▶ [文書の抜粋]
——

本分野では、分子生物学的手法やプロテオミクス的手法、遺伝子改変病態モデルマウスを用いて、難治性内分泌・代謝疾患やメタボリック症候群・生活習慣病の病態解明、新規診断法・バイオマーカーの開発や新規創薬・治療法の開発を進めています。これまでに、ホルモン核内受容体であるPPARγやレチノイン酸受容体(RAR)・レチノイドX受容体(RXR)のリガンドの、pleiotropicな降圧作用や抗動脈硬化作用を明らかにしてきました。

——

▶ [データ抜粋]
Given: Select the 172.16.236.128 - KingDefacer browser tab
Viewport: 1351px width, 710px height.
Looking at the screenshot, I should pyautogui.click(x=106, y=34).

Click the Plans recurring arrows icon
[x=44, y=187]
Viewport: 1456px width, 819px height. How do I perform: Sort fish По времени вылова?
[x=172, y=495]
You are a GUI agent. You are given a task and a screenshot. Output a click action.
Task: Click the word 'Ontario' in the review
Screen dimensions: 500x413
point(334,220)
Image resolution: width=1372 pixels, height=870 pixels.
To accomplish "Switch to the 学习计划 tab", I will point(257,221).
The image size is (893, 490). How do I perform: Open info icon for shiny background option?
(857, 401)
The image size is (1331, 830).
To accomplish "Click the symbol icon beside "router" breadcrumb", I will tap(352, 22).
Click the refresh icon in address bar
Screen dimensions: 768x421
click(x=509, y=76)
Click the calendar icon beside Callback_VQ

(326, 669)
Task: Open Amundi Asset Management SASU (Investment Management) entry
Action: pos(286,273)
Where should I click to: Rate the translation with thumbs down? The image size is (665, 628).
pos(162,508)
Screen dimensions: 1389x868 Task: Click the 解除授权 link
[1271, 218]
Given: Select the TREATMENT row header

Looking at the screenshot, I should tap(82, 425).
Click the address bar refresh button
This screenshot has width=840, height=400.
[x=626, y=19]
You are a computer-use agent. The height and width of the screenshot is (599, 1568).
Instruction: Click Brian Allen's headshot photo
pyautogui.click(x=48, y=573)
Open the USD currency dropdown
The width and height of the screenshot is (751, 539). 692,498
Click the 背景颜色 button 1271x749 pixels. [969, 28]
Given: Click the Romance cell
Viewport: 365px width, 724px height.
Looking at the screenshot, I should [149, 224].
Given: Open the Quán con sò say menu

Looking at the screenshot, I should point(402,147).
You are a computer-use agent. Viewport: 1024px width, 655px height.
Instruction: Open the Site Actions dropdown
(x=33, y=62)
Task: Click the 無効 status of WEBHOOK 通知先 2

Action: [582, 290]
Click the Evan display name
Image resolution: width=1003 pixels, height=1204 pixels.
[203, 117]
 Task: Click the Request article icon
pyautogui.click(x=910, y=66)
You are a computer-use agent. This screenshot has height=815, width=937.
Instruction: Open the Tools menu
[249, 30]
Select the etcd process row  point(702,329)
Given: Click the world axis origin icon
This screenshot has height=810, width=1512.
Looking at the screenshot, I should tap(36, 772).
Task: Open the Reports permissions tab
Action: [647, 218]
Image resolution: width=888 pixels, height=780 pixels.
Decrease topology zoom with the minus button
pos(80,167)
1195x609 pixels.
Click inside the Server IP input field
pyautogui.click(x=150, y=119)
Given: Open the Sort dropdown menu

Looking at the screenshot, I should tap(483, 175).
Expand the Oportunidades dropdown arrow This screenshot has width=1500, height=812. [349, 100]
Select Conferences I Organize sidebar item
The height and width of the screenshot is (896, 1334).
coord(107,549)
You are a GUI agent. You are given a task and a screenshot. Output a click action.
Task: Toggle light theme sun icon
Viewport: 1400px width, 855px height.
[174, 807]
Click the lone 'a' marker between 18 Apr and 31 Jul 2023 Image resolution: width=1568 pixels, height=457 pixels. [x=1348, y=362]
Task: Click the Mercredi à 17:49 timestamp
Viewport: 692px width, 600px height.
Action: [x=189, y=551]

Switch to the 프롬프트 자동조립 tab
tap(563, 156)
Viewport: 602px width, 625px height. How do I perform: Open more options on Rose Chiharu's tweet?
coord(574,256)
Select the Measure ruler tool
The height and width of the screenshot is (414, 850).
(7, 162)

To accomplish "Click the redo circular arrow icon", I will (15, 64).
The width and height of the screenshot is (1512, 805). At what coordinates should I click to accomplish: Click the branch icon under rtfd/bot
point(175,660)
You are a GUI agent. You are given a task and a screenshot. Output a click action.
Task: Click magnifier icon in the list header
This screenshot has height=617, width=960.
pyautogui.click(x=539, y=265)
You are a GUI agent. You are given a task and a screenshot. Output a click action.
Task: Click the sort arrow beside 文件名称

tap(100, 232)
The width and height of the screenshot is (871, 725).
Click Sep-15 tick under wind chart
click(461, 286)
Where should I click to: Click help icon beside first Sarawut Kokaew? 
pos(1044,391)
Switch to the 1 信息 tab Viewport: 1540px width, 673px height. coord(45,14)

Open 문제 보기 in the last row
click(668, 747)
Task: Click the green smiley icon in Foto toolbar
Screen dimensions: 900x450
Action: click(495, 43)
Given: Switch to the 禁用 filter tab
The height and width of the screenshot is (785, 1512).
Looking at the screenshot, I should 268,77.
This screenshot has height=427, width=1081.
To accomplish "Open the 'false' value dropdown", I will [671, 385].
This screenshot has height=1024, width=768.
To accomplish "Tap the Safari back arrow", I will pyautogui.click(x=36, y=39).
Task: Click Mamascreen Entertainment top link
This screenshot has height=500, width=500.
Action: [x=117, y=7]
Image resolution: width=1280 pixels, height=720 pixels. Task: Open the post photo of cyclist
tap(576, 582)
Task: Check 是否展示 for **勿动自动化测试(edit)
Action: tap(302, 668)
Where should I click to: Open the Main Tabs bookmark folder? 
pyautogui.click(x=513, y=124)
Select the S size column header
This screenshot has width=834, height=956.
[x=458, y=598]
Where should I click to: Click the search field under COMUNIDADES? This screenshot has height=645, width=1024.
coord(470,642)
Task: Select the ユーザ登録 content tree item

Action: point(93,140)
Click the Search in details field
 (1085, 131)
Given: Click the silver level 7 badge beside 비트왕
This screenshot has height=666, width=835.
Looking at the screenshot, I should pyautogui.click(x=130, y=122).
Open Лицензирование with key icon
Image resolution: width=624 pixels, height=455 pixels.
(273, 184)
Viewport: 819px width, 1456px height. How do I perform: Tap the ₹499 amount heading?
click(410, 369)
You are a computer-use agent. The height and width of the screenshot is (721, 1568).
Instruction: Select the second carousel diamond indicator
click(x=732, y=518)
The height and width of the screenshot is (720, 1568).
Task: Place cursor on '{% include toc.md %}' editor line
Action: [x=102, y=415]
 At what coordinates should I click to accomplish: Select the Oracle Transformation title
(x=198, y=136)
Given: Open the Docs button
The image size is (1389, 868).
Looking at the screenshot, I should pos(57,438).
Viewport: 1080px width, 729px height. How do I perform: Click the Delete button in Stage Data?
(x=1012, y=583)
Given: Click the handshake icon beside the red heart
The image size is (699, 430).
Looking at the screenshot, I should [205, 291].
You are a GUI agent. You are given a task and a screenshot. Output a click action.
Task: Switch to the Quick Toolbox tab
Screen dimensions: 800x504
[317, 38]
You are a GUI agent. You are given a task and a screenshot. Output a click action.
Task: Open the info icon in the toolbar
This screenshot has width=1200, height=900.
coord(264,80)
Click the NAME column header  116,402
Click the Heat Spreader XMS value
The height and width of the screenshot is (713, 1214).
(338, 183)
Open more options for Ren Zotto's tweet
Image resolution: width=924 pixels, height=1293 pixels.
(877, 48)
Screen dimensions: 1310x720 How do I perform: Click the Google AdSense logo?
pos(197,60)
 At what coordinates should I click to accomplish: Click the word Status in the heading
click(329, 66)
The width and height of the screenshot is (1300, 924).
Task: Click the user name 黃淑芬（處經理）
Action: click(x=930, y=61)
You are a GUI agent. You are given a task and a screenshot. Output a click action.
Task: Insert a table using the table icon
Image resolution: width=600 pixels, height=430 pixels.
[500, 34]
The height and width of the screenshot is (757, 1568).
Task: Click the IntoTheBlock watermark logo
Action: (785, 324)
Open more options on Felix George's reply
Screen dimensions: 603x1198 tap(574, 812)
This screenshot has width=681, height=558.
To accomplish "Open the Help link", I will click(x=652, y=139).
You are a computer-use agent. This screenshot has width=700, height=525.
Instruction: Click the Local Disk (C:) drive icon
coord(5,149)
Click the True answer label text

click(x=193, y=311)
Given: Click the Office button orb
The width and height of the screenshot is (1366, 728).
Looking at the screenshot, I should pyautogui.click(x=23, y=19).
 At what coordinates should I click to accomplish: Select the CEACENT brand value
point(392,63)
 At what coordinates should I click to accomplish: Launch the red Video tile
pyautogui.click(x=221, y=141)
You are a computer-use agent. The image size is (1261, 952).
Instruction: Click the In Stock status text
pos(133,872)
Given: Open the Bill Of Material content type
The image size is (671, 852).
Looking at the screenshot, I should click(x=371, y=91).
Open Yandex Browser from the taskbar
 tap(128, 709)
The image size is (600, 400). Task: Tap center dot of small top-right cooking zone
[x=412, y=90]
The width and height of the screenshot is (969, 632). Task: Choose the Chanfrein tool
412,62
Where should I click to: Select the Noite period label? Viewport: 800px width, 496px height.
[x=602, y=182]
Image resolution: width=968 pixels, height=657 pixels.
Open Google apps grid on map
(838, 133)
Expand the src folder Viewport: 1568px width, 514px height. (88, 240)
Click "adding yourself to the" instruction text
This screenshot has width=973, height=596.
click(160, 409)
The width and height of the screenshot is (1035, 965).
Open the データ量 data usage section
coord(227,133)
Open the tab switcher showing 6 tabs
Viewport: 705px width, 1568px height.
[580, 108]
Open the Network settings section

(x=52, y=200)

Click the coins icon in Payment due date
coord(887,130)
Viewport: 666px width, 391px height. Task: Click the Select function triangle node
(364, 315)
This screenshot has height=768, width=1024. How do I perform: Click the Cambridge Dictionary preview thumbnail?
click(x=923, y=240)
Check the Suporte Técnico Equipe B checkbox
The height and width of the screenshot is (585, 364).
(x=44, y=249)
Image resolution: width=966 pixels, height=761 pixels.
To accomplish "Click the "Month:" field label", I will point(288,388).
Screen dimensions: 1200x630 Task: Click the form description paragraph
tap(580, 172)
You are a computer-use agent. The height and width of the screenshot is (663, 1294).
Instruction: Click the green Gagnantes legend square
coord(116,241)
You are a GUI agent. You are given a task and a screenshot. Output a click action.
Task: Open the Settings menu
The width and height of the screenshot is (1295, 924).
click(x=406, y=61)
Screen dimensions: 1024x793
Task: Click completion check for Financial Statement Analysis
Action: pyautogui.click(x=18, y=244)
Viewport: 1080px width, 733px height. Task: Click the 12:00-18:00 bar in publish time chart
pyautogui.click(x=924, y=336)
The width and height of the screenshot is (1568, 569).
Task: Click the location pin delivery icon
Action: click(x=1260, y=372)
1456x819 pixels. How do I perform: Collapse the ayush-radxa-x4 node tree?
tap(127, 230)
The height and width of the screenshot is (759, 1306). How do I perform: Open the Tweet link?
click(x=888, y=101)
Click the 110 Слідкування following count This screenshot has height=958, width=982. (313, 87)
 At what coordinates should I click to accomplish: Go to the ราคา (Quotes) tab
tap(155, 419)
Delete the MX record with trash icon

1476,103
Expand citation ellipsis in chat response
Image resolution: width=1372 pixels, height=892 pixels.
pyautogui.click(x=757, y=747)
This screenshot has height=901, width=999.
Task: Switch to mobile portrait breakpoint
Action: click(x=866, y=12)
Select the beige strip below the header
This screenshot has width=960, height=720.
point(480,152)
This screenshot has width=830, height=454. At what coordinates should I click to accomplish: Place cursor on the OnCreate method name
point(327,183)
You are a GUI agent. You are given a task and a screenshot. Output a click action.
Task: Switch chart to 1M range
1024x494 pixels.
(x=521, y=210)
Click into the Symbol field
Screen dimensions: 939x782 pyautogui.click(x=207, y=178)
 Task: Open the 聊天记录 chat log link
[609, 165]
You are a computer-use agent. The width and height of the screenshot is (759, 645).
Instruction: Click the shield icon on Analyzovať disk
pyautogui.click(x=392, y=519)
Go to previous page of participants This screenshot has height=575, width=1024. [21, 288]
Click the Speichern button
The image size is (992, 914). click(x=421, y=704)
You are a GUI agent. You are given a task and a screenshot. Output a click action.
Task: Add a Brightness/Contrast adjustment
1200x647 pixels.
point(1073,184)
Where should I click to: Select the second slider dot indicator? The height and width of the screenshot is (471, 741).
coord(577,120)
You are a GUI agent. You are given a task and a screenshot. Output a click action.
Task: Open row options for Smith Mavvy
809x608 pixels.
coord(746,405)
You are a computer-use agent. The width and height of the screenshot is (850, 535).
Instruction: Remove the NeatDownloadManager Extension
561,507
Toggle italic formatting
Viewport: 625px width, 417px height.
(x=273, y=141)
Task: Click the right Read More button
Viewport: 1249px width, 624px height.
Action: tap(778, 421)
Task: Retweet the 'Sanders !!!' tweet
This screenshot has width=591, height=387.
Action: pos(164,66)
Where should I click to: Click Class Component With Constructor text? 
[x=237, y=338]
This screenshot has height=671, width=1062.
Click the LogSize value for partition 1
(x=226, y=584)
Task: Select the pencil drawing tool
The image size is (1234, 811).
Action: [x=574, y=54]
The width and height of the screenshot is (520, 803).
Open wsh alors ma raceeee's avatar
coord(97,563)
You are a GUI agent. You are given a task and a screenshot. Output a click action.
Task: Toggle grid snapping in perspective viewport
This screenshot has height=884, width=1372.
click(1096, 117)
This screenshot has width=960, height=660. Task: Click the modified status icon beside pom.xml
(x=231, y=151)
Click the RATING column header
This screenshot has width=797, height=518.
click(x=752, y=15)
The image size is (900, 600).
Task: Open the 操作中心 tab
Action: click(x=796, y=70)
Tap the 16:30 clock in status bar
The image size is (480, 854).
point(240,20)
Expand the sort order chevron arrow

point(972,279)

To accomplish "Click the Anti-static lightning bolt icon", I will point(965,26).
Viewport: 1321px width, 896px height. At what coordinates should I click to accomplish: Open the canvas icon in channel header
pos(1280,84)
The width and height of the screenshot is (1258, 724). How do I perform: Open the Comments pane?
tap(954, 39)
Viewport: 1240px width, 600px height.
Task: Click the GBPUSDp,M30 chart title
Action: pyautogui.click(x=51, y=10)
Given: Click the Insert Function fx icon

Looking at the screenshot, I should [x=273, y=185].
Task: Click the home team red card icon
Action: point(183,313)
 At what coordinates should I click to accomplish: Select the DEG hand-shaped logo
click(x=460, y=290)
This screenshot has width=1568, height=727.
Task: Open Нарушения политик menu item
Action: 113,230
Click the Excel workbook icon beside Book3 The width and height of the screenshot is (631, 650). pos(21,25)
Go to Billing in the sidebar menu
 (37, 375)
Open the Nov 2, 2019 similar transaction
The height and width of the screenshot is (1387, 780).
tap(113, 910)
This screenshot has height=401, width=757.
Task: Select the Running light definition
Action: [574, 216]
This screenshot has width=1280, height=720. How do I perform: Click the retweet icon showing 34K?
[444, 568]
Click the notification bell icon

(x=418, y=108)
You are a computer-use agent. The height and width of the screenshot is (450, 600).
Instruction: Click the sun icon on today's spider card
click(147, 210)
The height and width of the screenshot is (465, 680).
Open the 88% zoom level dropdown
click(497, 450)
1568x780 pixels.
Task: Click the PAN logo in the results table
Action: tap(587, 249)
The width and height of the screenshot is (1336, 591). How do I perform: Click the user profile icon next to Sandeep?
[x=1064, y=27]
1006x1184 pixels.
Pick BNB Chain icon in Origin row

——

▶ [実施事項]
1: 研究紹介文について、次の問いに答えてください。
(a) 研究に用いる手法として挙げられているものは何ですか。
(b) リガンドが取り上げられているホルモン核内受容体は何ですか。
(c) それらのリガンドについて、これまでに明らかにしてきた作用は何ですか。
2: 研究紹介文の最後の文に続けて、その先の文章を書いてください。
リストはこの作業では使用しません。

▶ [実施結果]
1:
(a) 分子生物学的手法、プロテオミクス的手法、遺伝子改変病態モデルマウス
(b) PPARγ、レチノイン酸受容体(RAR)、レチノイドX受容体(RXR)
(c) pleiotropicな降圧作用や抗動脈硬化作用

2:
 現在進めている主な研究内容としては、

1)ハイスループットスクリーニング(HTS)を用いた内分泌・代謝疾患に対する新規創薬

2)プロテオミクス的手法を用いた転写複合体の精製・同定と、それによる 内分泌・代謝疾患における遺伝子発現制御メカニズムの解明

3)肥満高血圧症の原因と考えられる脂肪細胞由来の未知の液性因子の精製・同定ならびにそれを基盤とした新規診断バイオマーカーの開発

が挙げられます。将来的な診療への橋渡し・患者さんへのフィードバックを目指して、教室員は日夜研究に励んでいるところです。

 以下でそれぞれのプロジェクトの詳細を紹介します。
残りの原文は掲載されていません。